Esensinews.com – Menyikapi disrupsi teknologi, Guru Besar Manajemen Universitas Indonesia (UI) Rhenald Kasali menjelaskan hal itu terjadi di berbagai sektor, akan mengubah pola dan gaya hidup masyarakat sehari-hari.
“Saat ini industri yang sudah mulai bergeser karena pesatnya perkembangan teknologi adalah industri keuangan. Hal ini ditandai dengan maraknya berbagai fintech yang bermunculan beberapa tahun terakhir,” kata Rhenald pada acara INTEGRA 2018 di Kantor Kementerian Ketenagakerjaan (Kemnaker), Senin (19/11/2018).
Selanjutjnya penulis buku terlatis ini menyebutkan, fintech ini kemungkinan besar akan menyusutkan tenaga kerja di industri keuangan.
“Contohnya, bank-bank sudah mengurangi membuka kantor cabang. Nasabah juga sudah mulai jarang ke kantor cabang, nantinya teller sudah tidak diperlukan.
Industri keuangan lama-lama akan menyesuaikan dengan keadaan ini. Tentunya, tutur dia dengan pergeseran lingkup pekerjaan yang terjadi karena perkembangan teknologi.
“Perlahan akan menjadi kurang efisien (banyak karyawan di bank), laporan keuangannya pun akan mengalami perubahan. Dalam jangka pendek, fintech akan naik, sampai fintech mulai optimal, lapangan kerja di bank akan mulai berkurang,” ucapnya.
Selain itu, gerakan mengurangi uang tunai atau cashless yang semakin digalakkan juga akan menambah kuat posisi digitaliasi industri. Bahkan, diproyeksikannya akan menggeser keberadaan anjungan tunai mandiri (ATM) ke depannya.
“Sekarang belum sepenuhnya yang mengurangi pekerja, ekspansi juga tidak. Buka kantor cabang baru juga tidak, jadi nanti mesin ATM ke depan juga akan hilang,” terang Rhenald.

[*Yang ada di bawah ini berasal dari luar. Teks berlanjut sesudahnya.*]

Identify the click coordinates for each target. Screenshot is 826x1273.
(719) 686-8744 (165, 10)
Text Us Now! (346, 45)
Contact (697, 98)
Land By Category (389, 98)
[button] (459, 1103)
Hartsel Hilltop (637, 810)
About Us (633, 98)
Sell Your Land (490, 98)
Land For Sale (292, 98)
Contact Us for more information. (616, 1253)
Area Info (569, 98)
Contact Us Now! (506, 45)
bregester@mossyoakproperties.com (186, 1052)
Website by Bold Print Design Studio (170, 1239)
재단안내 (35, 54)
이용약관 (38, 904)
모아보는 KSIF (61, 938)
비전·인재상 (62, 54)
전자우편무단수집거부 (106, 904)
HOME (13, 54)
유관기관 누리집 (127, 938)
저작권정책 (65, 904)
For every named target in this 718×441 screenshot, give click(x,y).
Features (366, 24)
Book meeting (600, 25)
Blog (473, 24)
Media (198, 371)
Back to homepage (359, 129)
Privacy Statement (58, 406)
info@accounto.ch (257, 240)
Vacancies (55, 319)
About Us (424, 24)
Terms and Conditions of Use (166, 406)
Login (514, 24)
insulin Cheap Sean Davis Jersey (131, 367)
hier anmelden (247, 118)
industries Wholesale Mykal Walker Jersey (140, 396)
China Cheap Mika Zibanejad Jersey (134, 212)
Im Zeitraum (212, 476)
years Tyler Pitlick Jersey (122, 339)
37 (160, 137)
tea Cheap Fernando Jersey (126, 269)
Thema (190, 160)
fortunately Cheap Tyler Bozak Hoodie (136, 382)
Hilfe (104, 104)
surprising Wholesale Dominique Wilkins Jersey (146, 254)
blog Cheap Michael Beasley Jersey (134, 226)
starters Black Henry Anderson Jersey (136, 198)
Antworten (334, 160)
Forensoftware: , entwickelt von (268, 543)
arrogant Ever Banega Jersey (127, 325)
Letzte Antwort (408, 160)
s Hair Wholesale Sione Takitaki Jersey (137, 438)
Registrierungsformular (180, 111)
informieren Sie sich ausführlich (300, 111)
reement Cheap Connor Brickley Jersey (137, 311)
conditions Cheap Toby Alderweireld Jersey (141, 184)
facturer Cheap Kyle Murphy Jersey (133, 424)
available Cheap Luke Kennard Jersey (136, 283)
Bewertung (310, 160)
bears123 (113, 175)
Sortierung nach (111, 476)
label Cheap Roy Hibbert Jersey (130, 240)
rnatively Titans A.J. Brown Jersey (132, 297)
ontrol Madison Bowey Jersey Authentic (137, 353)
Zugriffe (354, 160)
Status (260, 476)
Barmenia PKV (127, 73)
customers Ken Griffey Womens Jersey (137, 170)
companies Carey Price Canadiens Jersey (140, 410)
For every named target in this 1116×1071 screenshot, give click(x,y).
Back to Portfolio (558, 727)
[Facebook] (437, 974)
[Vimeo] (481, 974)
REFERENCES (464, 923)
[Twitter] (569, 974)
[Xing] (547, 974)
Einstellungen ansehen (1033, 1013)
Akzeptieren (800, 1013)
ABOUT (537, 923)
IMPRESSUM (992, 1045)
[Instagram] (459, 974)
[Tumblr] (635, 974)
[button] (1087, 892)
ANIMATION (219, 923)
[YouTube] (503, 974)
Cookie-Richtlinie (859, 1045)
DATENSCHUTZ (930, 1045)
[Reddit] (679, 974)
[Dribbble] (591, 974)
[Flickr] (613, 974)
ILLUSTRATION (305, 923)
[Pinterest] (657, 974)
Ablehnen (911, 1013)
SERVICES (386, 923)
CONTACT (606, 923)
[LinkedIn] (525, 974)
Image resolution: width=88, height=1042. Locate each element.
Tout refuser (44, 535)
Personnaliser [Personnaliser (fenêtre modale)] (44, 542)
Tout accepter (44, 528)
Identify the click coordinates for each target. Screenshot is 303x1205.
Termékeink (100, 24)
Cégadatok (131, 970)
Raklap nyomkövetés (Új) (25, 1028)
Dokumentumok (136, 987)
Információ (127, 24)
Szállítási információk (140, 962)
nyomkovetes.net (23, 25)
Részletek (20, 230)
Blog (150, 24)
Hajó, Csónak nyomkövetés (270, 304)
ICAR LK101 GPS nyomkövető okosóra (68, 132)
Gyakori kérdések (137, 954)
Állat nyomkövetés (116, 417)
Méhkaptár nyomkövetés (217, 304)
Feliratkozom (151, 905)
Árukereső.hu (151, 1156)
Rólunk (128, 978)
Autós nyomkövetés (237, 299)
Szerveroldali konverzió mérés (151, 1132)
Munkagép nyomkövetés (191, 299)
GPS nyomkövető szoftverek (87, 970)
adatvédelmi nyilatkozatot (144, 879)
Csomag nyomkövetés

Dirinya pun menyebut bahwa tahun depan industri keuangan akan berdarah-darah karena sekarang sudah ada 200-an fintech baru. Sedangkan, aturan masih belum jelas
“Mereka sudah mulai kumpulkan uang dari masyarakat,” urainya.
Kemudian, untuk terus bertahan ditengah gempuran digital, bank-bank tersebut diperkirakan akan menggandeng fintech.
“Bank mulai akan rangkul fintech. Mereka bisa dikerjakan dari rumah atau dari kedai kopi yang hanya menggunakan teknologi,” kata dia.
Dicontohkan dia, da 200 fintech dan masing-masing butuh 30 orang saja sudah menyerap 6.000 pekerja dengan tanpa banyak bank yang membuka kantor cabang.
Untuk itu Rhenald mendorong agar ada upskilling dan retraining kepada tenaga kerja agar mereka bisa memiliki kompetensi yang sesuai dengan kebutuhan era teknologi nan serba digital.
“Pekerjaan-pekerjaan yang kita kenal pada abad ke-20, perlahan-lahan bisa digantikan oleh pekerjaan-pekerjaan baru berbasis teknologi,” ujarnya.
Namun, walaupun terjadi distrupsi, masih akan ada pekerjaan dengan “cara lama” yang masih dibutuhkan, tapi dibarengi juga dengan meningkatkan kemampuan dan adaptasi terhadap teknologi tersebut.